Developing reliable climate performance metrics requires stronger collaborative frameworks and partnerships between federal and non-federal entities to create more robust and sustainable data ecosystems.
David J. Hayes (Stanford Doerr School of Sustainability and Stanford Law School) the primary organizer of the conference, opened the conference by framing the central challenge: despite technological advances in climate and environmental data collection and analysis, our efforts in the United States lack common metrics for measuring success in key opportunity areas. Current climate reporting and accounting may not provide the granularity of performance data we need to track actual emissions reductions and carbon removal from specific investments. Changes in capacity and implementation strategies for federal climate and environmental data programs highlights the urgent need for non-federal entities to champion this essential work. Many of the conference presenters demonstrated this leadership through their innovative cross-sector partnerships and approaches, showcasing how collaboration among diverse stakeholders creates more robust and resilient climate data ecosystems.

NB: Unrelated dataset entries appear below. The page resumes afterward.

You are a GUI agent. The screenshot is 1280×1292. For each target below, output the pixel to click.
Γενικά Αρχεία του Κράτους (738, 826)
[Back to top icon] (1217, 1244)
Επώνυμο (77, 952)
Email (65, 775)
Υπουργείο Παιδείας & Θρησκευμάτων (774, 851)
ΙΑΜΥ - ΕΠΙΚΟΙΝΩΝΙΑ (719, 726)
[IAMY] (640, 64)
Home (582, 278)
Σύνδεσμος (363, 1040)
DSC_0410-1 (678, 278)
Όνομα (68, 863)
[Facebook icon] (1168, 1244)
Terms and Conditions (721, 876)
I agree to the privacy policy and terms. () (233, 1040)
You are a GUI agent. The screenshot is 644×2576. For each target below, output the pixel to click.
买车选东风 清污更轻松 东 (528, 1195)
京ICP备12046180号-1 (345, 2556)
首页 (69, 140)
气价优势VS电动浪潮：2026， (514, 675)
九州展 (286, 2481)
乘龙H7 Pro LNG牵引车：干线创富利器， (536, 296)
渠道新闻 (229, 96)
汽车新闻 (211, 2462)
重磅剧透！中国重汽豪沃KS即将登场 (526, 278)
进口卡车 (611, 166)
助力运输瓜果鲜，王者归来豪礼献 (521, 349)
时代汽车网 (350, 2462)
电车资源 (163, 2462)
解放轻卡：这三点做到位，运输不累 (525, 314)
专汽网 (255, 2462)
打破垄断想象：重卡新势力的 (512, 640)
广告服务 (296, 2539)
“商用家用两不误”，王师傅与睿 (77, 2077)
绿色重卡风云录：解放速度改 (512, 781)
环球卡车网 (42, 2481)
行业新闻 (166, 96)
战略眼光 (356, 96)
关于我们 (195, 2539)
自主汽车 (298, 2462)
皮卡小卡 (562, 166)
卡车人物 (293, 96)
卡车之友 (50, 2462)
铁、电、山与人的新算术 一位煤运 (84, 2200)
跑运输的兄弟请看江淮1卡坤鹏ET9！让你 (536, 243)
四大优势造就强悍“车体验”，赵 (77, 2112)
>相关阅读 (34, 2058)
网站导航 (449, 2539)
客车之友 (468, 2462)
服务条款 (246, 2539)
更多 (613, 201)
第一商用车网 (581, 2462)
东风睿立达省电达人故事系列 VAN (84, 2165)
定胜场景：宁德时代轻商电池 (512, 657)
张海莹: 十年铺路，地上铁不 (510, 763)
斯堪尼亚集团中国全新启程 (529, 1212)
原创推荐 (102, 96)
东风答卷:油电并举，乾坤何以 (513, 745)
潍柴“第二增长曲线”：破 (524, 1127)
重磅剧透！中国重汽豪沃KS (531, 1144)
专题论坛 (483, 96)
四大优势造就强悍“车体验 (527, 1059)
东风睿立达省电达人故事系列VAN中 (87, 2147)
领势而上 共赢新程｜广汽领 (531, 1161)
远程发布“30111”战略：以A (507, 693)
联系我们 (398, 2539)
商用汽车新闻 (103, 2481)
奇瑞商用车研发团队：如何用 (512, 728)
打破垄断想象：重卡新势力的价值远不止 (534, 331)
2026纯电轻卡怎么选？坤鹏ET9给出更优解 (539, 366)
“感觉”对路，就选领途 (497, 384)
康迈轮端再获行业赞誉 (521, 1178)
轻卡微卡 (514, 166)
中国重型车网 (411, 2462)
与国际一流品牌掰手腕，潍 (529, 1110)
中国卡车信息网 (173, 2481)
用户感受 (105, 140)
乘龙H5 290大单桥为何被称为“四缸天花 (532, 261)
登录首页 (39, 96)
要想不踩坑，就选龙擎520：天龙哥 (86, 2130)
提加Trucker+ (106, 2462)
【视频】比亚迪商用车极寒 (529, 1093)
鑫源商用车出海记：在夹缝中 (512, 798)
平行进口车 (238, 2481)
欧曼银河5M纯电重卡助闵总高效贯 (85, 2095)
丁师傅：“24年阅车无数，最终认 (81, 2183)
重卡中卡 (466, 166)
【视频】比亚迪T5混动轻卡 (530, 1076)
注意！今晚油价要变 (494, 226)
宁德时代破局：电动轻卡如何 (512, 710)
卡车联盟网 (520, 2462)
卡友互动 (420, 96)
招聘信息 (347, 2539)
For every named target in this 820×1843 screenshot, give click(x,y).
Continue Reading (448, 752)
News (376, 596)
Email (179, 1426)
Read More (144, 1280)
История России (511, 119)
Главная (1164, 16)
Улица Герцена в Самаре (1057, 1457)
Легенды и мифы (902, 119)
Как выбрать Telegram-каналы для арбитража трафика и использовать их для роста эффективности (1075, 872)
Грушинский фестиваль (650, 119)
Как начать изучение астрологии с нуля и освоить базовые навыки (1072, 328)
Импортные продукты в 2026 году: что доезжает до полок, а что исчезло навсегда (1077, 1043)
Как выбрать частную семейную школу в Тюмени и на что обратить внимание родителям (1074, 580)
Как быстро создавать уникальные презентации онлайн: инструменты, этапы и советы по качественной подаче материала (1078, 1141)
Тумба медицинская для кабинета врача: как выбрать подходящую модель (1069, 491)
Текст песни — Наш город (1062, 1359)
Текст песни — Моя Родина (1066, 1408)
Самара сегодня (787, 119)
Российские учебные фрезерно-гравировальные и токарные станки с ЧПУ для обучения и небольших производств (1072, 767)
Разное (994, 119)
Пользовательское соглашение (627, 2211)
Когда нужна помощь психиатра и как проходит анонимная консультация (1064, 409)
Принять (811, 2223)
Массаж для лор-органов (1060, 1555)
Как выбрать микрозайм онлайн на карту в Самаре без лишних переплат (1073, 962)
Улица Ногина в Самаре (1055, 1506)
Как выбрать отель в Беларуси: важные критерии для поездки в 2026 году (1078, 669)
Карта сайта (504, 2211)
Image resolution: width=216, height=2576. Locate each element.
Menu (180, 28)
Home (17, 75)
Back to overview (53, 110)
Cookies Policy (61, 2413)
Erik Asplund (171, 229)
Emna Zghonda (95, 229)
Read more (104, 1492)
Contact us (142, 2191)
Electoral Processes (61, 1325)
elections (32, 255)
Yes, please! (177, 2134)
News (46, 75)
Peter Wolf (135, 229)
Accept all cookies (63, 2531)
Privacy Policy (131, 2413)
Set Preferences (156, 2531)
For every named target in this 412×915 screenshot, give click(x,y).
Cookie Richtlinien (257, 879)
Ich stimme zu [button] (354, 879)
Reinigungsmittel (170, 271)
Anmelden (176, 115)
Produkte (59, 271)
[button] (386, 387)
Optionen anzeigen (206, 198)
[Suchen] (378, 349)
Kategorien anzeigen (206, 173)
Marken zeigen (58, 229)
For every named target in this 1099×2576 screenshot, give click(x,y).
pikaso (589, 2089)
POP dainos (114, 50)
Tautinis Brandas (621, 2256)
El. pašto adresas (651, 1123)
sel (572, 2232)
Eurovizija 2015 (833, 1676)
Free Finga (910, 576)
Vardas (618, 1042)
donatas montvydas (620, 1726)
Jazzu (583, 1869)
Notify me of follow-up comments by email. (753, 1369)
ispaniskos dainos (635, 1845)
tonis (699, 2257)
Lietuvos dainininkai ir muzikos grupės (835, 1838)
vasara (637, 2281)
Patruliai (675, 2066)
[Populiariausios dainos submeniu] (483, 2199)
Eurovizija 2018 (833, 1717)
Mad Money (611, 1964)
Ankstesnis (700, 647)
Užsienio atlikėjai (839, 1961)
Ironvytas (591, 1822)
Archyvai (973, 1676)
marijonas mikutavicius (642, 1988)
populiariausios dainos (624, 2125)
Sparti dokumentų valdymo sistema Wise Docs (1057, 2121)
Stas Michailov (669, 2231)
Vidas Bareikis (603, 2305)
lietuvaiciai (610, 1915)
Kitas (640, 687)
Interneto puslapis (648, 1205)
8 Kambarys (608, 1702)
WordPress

The morning featured perspectives from three key stakeholder groups on the importance of climate performance data:
Methane monitoring is undergoing an empirical data revolution, shifting from theoretical models to direct measurements which will require standardized protocols to transform this growing wealth of data into actionable insights.
The methane panel—moderated by Sonia Wang (Senior Advisor, Data Foundation) featuring Professor Rob Jackson (Michelle and Kevin Douglas Provostial Professor, Stanford University), Dr. Chris Konek (Lead Scientist, Global Methane Hub), and Dr. Steven Hamburg (Senior Vice President and Chief Scientist, Environmental Defense Fund)—discussed methane's significant climate impact: accounting for 11% of global emissions, 28 times more potent than carbon dioxide, and responsible for roughly 30% of recent warming. The experts highlighted concerning trends in increasing anthropogenic emissions and biogenic sources from natural systems.
The panel described the current empirical data revolution in methane monitoring, where new technologies, particularly satellites, are enabling a shift from theoretical models to empirical measurements that provide point source observations of emission sources and volumes. As we stand at the forefront of this data revolution, the panel emphasized the urgent need for standardized protocols and data sharing mechanisms to enable meaningful comparisons across emission sources. They recommended leveraging existing trusted third-party organizations, such as the International Methane Emissions Observatory, to transform this flood of new data into actionable insights.
Advanced technologies are transforming forest carbon monitoring, but require collaborative frameworks that balance scientific transparency with landowner privacy across diverse forest ecosystems.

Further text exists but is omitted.